An elderly rich man in a Victorian wheelchair, John Forbes (Carl Benton Reid, often a senior Army officer in Westerns) now hires Ellison to find his brother Edward, who went to Mexico thirty years ago and hasn’t been seen since. John (who rather incongruously has a picture of The Hay Wain on his wall) wants Edward, not a treacherous partner in San Antone, to inherit his fortune, because he’s on the way out (there’s a good line when Ellison asks how long he’s got and Forbes points to his waist, then to his heart, saying “From here to here.” You get the idea that maybe Ellison takes the job as much out of pity for the sick man as for the money, so the hardened gun-for-hire shows some humanity.

 

It isn’t the first time a man in a wheelchair has hired a ‘tec to find a relative

 

So Jocko trots off southwards (you can tell when he’s in Mexico because he crosses a river and the music changes). First he goes to a ruined palace of some kind where unscrupulous innkeeper Samuel Grypton (pre-Get Smart Edward Platt, parts in Westerns from The Proud Ones in 1956 to Santee in 1973) gives refuge to outlaws and gunmen on the run, and there he meets some good ones, Johnny Ringo (Lee Morgan), Jim Younger – Cole, John and Bob’s brother (Milton Bernstein), and Ben Thompson (Stillman Segar). They are all dinosaur gunfighters with no future. But they give him some clues about the missing Forbes.

 

 

John Ringo, James Younger, Ben Thompson

 

We must be in 1882 because Ellison tells these outlaws the gloomy news that Jesse James and Billy the Kid have just been killed. Actually, news must have traveled slowly because Billy died nine months before Jesse. But who’s counting? This saddens Ringo, Jim and Ben further, and we get the idea that the title of the movie applies not just to Ellison but to all the fast-gun men of the old West. The mood is what the French call crépusculaire.

 

Then Ellison turns up at Lorne Greene’s hacienda, where Gilbert Roland is the foreman. On the way he spotted Lorne’s daughter, third-billed Linda Cristal, bathing in a pool (a standard way of getting some mild titillation into staid 1950s Westerns) and he saucily pinches one of her undergarments. We sense a romance looming. Actually, this is one of the weaknesses of the picture: the relationship between the hacendado’s daughter and the gunfighter is never developed and is at best cursory, yet they are supposed to be deeply in lerve and go off together at the end of the movie. They’ve hardly talked to each other by then. This was of course well before The High Chaparral and Linda was not well known to American Westernistas. She’d just had a small part in Comanche a couple of years before.

 

 

The pre-Chaparral Cristal

 

Lorne Greene, the year before Bonanza started, was still quite new to the Western. He’d been good as the bad guy in a Guy Madison picture, The Hard Man, in ’57 but this was only his second. He’s OK, I guess. Ottawa-born Green(e) was a radio broadcaster known as the Voice of Canada and didn’t come to Hollywood till the 1950s. He tries for Irish roots in Fast Guns though has no discernible Irish accent and of course he was about as Irish as I am (i.e. not at all).

## EXTRACTED RECORDS

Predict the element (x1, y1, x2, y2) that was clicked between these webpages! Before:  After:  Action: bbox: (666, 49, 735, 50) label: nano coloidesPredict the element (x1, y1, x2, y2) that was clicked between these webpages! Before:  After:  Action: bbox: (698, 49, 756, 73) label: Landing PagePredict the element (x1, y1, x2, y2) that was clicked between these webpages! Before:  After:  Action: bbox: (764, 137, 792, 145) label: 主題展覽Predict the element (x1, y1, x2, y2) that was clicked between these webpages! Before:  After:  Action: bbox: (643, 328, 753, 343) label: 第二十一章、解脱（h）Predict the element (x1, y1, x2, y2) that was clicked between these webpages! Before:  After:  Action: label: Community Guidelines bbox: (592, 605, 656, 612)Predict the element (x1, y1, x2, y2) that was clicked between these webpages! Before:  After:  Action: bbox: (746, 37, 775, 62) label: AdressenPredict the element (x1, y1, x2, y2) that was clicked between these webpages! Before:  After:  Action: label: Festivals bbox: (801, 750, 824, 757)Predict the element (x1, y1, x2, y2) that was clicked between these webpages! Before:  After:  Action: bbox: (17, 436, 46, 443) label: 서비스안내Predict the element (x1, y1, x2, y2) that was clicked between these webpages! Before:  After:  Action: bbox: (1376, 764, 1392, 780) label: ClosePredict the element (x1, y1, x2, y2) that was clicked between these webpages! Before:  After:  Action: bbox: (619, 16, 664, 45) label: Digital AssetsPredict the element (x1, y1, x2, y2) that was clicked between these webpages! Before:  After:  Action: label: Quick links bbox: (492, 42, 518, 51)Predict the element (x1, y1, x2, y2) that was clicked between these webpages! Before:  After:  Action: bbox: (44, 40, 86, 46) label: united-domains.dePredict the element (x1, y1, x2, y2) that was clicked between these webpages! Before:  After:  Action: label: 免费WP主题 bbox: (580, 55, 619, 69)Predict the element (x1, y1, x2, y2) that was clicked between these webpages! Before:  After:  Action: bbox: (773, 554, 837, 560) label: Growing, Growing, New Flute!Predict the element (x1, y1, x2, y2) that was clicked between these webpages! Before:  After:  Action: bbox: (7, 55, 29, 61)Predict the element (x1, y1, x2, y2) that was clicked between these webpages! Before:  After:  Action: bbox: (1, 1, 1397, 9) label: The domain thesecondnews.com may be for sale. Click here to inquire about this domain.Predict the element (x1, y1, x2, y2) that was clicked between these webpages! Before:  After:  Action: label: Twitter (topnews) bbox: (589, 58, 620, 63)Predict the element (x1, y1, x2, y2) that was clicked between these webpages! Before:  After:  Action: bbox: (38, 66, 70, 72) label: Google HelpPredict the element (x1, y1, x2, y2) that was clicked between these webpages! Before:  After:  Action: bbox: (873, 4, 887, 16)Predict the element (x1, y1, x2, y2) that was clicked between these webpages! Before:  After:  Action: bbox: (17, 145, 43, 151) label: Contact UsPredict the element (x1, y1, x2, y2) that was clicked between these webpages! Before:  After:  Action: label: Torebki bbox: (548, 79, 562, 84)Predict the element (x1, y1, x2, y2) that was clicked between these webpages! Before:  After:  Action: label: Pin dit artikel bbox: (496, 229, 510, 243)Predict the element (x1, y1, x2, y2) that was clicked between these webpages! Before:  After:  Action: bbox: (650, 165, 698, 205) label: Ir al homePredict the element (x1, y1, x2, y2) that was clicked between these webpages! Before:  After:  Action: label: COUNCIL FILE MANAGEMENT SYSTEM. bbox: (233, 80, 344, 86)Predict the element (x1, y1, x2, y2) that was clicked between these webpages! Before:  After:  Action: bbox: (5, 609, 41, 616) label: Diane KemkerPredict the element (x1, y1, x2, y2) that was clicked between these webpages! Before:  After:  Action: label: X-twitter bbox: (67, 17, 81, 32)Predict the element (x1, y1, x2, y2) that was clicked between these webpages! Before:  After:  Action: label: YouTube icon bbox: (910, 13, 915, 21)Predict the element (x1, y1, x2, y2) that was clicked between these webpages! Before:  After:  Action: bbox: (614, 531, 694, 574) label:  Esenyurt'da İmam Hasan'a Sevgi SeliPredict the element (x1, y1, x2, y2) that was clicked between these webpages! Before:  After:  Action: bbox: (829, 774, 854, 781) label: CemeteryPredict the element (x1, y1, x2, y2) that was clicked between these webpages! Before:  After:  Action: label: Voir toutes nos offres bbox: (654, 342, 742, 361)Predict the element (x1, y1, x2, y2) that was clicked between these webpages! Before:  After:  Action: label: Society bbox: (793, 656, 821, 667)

## EXERCISE REQUIREMENTS
Continue the review of the Lorne Greene Western from the end of its last paragraph, writing the next part in the same voice.

## WRITTEN ANSWER
His hacienda is the Ponderosa ante diem

 

Jocko cheats a bit because in the dialogue he is asked his age and he says that in 17 months he’ll be 30. In fact, the following year he would be 40, so he was flattering himself a bit. A further discussion of age ensues when Jocko asks how old Gilbert is, and the only reply is that he is younger than Lorne. Well, Gilbert was born in 1905 and Lorne in 1915 so that wasn’t strictly true either. But anyway, movie stars are notoriously vague about their age and we don’t want to probe too much, do we?

 

At one point in the dialogue Gilbert says he has traveled the world but Madrid is his home and he longs to go back there. Was that true? In real life Roland once said, “I am a Spaniard, but Mexico is my second fatherland.”

 

As usual, it’s a joy to watch Jocko move. The fluidity with which he mounts a horse is full of grace. The man was a born athlete. No wonder he became Tarzan. A dumpy couch-potato like your Jeff can only watch in wonder.

 

 

Goody? Baddy?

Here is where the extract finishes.